I'd like to propose that the Python community standardize on a "deferred" object for asynchronous return values, modeled after the well-thought-out Twisted Deferred class.

With more and more Python libraries implementing asynchronicity (for example Futures -- PEP 3148), it's crucial to have a standard deferred object in place so that code using a single asynchronous reactor can interoperate with different asynchronous libraries.

I think a lot of people don't realize how much cooler and more elegant it is to return a deferred object from an asynchronous function rather than using a generic callback approach (where you pass a function argument to the asynchronous function telling it where to call when the asynchronous operation completes).

While asynchronous systems have been shown to have excellent scalability properties, the callback-based programming style often used in asynchronous programming has been criticized for breaking up the sequential readability of program logic.

This problem is elegantly addressed by using Deferred Generators. Since Python 2.5 added enhanced generators (i.e. the capability for "yield" to return a value), the infrastructure is now in place to allow an asynchronous function to be written in a sequential style, without the use of explicit callbacks.

See the following blog article for a nice write-up on the capability:

http://blog.mekk.waw.pl/archives/14-Twisted-inlineCallbacks-and-deferredGenerator.html

Mekk's Twisted Deferred example:

@defer.inlineCallbacks
def someFunction():
    a = 1
    b = yield deferredReturningFunction(a)
    c = yield anotherDeferredReturningFunction(a, b)
    defer.returnValue(c)

What's cool about this is that between the two yield statements, the Twisted reactor is in control meaning that other pending asynchronous tasks can be attended to or the thread's remaining time slice can be yielded to the kernel, yet this is all accomplished without the use of multi-threading. Another interesting aspect of this approach is that since it leverages on Python's enhanced generators, an exception thrown inside either of the deferred-returning functions will be propagated through to someFunction() where it can be handled with try/except.
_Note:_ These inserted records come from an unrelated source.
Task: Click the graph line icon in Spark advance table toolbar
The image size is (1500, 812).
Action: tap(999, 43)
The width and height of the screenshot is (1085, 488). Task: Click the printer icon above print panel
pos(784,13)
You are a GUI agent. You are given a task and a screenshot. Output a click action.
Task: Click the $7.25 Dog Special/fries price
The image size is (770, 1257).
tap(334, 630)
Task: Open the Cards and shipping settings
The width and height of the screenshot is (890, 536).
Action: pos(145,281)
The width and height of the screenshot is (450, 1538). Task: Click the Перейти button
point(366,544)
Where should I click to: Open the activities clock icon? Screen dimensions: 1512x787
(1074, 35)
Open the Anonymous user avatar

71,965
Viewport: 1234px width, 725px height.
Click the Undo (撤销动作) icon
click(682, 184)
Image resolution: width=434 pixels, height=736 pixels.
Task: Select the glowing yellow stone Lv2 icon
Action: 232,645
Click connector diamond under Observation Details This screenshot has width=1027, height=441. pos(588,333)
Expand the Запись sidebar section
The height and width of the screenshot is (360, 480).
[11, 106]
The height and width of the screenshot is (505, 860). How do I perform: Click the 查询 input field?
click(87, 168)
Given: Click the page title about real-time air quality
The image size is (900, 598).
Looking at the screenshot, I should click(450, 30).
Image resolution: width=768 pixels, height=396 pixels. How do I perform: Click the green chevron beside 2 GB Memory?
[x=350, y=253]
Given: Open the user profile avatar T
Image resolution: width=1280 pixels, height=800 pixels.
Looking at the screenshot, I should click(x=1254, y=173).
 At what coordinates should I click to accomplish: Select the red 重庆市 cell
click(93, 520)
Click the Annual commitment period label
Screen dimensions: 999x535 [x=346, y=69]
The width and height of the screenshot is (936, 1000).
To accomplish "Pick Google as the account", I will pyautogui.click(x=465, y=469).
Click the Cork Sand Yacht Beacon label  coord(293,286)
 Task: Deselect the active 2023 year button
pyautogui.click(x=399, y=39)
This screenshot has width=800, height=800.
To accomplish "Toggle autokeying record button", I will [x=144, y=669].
Think about what this means -- this sort of emulates the "stackless" design pattern you would expect in Erlang or Stackless Python without leaving standard Python. And it's made possible under the hood by Python Enhanced Generators.

Needless to say, it would be great to see this coolness be part of the standard Python library, instead of having every Python asynchronous library implement its own ad-hoc callback system.